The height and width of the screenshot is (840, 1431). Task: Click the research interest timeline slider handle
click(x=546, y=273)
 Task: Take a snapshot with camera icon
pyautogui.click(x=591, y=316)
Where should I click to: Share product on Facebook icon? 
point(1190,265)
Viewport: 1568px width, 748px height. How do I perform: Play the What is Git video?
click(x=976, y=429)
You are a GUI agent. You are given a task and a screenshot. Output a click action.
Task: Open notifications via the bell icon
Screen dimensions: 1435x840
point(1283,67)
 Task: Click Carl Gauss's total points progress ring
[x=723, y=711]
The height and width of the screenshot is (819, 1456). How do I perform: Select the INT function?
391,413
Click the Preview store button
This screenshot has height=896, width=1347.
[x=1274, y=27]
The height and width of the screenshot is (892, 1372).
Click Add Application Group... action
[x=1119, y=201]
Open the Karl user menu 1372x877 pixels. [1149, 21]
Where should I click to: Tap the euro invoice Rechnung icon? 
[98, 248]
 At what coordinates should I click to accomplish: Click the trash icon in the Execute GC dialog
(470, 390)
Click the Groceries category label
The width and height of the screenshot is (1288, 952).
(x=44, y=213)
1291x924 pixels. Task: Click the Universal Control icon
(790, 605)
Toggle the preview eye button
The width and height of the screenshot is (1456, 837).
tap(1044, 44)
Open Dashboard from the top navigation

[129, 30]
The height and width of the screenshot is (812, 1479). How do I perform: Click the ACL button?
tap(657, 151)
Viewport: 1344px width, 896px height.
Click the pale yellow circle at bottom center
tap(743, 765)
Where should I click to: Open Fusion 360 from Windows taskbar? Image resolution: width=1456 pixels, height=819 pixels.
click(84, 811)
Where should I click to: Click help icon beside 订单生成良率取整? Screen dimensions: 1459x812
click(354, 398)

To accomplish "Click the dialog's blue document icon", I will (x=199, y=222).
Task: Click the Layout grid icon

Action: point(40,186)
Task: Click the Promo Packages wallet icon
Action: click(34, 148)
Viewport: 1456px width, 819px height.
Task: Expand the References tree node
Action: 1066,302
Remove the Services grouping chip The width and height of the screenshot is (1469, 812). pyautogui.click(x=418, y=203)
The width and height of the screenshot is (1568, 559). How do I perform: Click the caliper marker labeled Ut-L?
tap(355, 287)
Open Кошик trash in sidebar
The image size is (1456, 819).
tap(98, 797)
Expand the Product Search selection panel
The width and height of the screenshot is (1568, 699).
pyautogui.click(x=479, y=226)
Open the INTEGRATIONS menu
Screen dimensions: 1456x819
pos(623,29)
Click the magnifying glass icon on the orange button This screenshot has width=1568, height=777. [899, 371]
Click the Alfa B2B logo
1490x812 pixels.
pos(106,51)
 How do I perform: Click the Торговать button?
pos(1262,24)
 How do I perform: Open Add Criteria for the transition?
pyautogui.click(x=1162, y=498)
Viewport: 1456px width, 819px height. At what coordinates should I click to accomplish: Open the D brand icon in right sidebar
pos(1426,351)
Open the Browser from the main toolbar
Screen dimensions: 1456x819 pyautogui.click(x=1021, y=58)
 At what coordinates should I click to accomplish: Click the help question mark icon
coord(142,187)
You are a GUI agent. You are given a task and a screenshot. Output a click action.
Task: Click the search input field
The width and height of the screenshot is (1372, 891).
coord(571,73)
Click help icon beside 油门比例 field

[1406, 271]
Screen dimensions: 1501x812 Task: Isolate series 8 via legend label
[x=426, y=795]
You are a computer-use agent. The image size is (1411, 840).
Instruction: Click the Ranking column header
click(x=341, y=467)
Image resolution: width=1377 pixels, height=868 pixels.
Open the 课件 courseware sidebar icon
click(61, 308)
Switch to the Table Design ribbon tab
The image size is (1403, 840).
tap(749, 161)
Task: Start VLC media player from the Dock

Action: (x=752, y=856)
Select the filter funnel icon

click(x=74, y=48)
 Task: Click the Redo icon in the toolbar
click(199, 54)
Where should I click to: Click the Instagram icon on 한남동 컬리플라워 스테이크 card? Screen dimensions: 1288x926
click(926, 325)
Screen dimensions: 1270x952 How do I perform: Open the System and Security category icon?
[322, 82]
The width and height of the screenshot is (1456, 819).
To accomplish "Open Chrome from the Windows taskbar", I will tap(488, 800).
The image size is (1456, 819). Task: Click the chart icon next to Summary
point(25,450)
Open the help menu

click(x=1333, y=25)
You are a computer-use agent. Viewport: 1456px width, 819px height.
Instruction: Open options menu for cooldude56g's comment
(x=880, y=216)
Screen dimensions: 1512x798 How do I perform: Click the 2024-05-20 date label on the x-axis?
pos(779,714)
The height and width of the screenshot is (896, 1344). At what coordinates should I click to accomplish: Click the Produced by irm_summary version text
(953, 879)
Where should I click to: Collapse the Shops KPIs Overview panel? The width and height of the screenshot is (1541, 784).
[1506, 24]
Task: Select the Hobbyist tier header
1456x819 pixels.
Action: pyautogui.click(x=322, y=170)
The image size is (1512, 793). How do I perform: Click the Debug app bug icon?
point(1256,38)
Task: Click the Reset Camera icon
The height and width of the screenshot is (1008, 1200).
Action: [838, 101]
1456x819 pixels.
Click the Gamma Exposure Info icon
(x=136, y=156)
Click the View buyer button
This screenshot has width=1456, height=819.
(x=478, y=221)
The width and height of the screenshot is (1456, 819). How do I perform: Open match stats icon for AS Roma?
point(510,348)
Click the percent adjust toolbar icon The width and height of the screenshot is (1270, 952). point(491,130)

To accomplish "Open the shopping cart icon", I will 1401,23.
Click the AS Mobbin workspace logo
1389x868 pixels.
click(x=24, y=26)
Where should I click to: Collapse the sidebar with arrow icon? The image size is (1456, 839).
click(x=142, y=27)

....................

* **What to work on**: Each record must be returned exactly as it is written.

* **Solved exercise**:
The height and width of the screenshot is (840, 1431). Task: Click the research interest timeline slider handle
click(x=546, y=273)
 Task: Take a snapshot with camera icon
pyautogui.click(x=591, y=316)
Where should I click to: Share product on Facebook icon? 
point(1190,265)
Viewport: 1568px width, 748px height. How do I perform: Play the What is Git video?
click(x=976, y=429)
You are a GUI agent. You are given a task and a screenshot. Output a click action.
Task: Open notifications via the bell icon
Screen dimensions: 1435x840
point(1283,67)
 Task: Click Carl Gauss's total points progress ring
[x=723, y=711]
The height and width of the screenshot is (819, 1456). How do I perform: Select the INT function?
391,413
Click the Preview store button
This screenshot has height=896, width=1347.
[x=1274, y=27]
The height and width of the screenshot is (892, 1372).
Click Add Application Group... action
[x=1119, y=201]
Open the Karl user menu 1372x877 pixels. [1149, 21]
Where should I click to: Tap the euro invoice Rechnung icon? 
[98, 248]
 At what coordinates should I click to accomplish: Click the trash icon in the Execute GC dialog
(470, 390)
Click the Groceries category label
The width and height of the screenshot is (1288, 952).
(x=44, y=213)
1291x924 pixels. Task: Click the Universal Control icon
(790, 605)
Toggle the preview eye button
The width and height of the screenshot is (1456, 837).
tap(1044, 44)
Open Dashboard from the top navigation

[129, 30]
The height and width of the screenshot is (812, 1479). How do I perform: Click the ACL button?
tap(657, 151)
Viewport: 1344px width, 896px height.
Click the pale yellow circle at bottom center
tap(743, 765)
Where should I click to: Open Fusion 360 from Windows taskbar? Image resolution: width=1456 pixels, height=819 pixels.
click(84, 811)
Where should I click to: Click help icon beside 订单生成良率取整? Screen dimensions: 1459x812
click(354, 398)

To accomplish "Click the dialog's blue document icon", I will (x=199, y=222).
Task: Click the Layout grid icon

Action: point(40,186)
Task: Click the Promo Packages wallet icon
Action: click(34, 148)
Viewport: 1456px width, 819px height.
Task: Expand the References tree node
Action: 1066,302
Remove the Services grouping chip The width and height of the screenshot is (1469, 812). pyautogui.click(x=418, y=203)
The width and height of the screenshot is (1568, 559). How do I perform: Click the caliper marker labeled Ut-L?
tap(355, 287)
Open Кошик trash in sidebar
The image size is (1456, 819).
tap(98, 797)
Expand the Product Search selection panel
The width and height of the screenshot is (1568, 699).
pyautogui.click(x=479, y=226)
Open the INTEGRATIONS menu
Screen dimensions: 1456x819
pos(623,29)
Click the magnifying glass icon on the orange button This screenshot has width=1568, height=777. [899, 371]
Click the Alfa B2B logo
1490x812 pixels.
pos(106,51)
 How do I perform: Click the Торговать button?
pos(1262,24)
 How do I perform: Open Add Criteria for the transition?
pyautogui.click(x=1162, y=498)
Viewport: 1456px width, 819px height. At what coordinates should I click to accomplish: Open the D brand icon in right sidebar
pos(1426,351)
Open the Browser from the main toolbar
Screen dimensions: 1456x819 pyautogui.click(x=1021, y=58)
 At what coordinates should I click to accomplish: Click the help question mark icon
coord(142,187)
You are a GUI agent. You are given a task and a screenshot. Output a click action.
Task: Click the search input field
The width and height of the screenshot is (1372, 891).
coord(571,73)
Click help icon beside 油门比例 field

[1406, 271]
Screen dimensions: 1501x812 Task: Isolate series 8 via legend label
[x=426, y=795]
You are a computer-use agent. The image size is (1411, 840).
Instruction: Click the Ranking column header
click(x=341, y=467)
Image resolution: width=1377 pixels, height=868 pixels.
Open the 课件 courseware sidebar icon
click(61, 308)
Switch to the Table Design ribbon tab
The image size is (1403, 840).
tap(749, 161)
Task: Start VLC media player from the Dock

Action: (x=752, y=856)
Select the filter funnel icon

click(x=74, y=48)
 Task: Click the Redo icon in the toolbar
click(199, 54)
Where should I click to: Click the Instagram icon on 한남동 컬리플라워 스테이크 card? Screen dimensions: 1288x926
click(926, 325)
Screen dimensions: 1270x952 How do I perform: Open the System and Security category icon?
[322, 82]
The width and height of the screenshot is (1456, 819).
To accomplish "Open Chrome from the Windows taskbar", I will tap(488, 800).
The image size is (1456, 819). Task: Click the chart icon next to Summary
point(25,450)
Open the help menu

click(x=1333, y=25)
You are a computer-use agent. Viewport: 1456px width, 819px height.
Instruction: Open options menu for cooldude56g's comment
(x=880, y=216)
Screen dimensions: 1512x798 How do I perform: Click the 2024-05-20 date label on the x-axis?
pos(779,714)
The height and width of the screenshot is (896, 1344). At what coordinates should I click to accomplish: Click the Produced by irm_summary version text
(953, 879)
Where should I click to: Collapse the Shops KPIs Overview panel? The width and height of the screenshot is (1541, 784).
[1506, 24]
Task: Select the Hobbyist tier header
1456x819 pixels.
Action: pyautogui.click(x=322, y=170)
The image size is (1512, 793). How do I perform: Click the Debug app bug icon?
point(1256,38)
Task: Click the Reset Camera icon
The height and width of the screenshot is (1008, 1200).
Action: [838, 101]
1456x819 pixels.
Click the Gamma Exposure Info icon
(x=136, y=156)
Click the View buyer button
This screenshot has width=1456, height=819.
(x=478, y=221)
The width and height of the screenshot is (1456, 819). How do I perform: Open match stats icon for AS Roma?
point(510,348)
Click the percent adjust toolbar icon The width and height of the screenshot is (1270, 952). point(491,130)

To accomplish "Open the shopping cart icon", I will 1401,23.
Click the AS Mobbin workspace logo
1389x868 pixels.
click(x=24, y=26)
Where should I click to: Collapse the sidebar with arrow icon? The image size is (1456, 839).
click(x=142, y=27)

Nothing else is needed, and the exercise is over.